# Identifying A Old Pocket Watch Movement



## plasmacow (Apr 8, 2013)

Hi guys, decided to use pocket watches, as I've found that I prefer them to normal wrist watches since working in a hospital. I recently picked up a rather nice looking watch from an auction, but so far my novice attempts to identify it have failed. Was wondering if all the sages in this forum could help me out with this one 

Attached are smaller pictures, the larger ones are avaliable from this link:


http://imgur.com/a


The Face










The Case










The inside of the case










Inner casing (same markings)










and finally, the movement










What I've been able to discern so far is the following:

The case is Sterling Silver, from Birmingham. The date letter seems to be a small "i" in a shield/oval. I'm guessing the year is 1883. The maker is J.W, not very relevant.

It is a key wound movement. The maker engraving on the movement is faded, and the best I can decipher it is TRADEMARK: PER_ _ E. I really can't tell what the other two letters are.

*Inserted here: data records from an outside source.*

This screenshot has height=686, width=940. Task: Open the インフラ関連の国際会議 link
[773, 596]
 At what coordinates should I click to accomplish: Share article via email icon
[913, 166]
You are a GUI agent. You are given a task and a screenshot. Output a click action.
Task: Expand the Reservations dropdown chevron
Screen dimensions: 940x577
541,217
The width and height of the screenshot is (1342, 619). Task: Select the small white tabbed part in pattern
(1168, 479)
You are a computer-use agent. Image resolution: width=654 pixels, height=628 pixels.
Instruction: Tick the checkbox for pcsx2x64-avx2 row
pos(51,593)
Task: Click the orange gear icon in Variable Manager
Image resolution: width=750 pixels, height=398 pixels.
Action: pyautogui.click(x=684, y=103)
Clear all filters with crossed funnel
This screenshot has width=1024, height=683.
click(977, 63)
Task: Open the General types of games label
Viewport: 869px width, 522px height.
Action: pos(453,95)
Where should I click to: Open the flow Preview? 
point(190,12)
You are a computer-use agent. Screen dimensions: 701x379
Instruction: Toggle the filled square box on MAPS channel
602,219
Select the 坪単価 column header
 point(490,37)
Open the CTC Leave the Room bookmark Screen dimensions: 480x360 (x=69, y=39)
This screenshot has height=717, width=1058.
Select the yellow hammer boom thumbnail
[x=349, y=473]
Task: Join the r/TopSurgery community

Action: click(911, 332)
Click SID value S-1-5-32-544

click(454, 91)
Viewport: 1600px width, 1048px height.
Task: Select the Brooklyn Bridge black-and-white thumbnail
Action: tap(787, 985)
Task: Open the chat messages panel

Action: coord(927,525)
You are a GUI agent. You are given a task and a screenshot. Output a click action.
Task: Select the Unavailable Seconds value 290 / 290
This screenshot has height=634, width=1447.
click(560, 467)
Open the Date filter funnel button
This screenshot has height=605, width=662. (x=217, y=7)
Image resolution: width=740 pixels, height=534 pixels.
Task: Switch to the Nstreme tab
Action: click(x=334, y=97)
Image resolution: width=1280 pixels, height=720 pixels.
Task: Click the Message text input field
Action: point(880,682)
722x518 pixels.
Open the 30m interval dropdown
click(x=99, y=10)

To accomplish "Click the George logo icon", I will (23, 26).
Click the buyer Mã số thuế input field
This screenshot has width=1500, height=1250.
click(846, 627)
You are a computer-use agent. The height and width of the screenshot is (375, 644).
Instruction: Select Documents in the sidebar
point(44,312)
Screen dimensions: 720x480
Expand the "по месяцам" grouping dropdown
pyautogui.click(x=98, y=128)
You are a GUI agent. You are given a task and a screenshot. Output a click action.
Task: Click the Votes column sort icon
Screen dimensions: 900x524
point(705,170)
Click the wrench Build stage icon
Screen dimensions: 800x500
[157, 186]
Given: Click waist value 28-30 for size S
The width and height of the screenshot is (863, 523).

As an all round tinkerer new to this field of watches, I would really appreciate any feedback on this movement! Any tips on how to identify the characteristics of the watch (e.g. does it have a fusee, how many jewels, etc..)

If anyone wants more pictures of a specific part, just let me know.

Thanks for reading and (hopefully) sharing!

Neil


----------



## goddardbros (Jun 18, 2013)

I have a watch with a similar movement, and have been told that it resembles an early waltham pocket watch. Mine has the label 'swiss made' on the back of the movement, and so I believe mine is a swiss fake. Other than that I don't know.


----------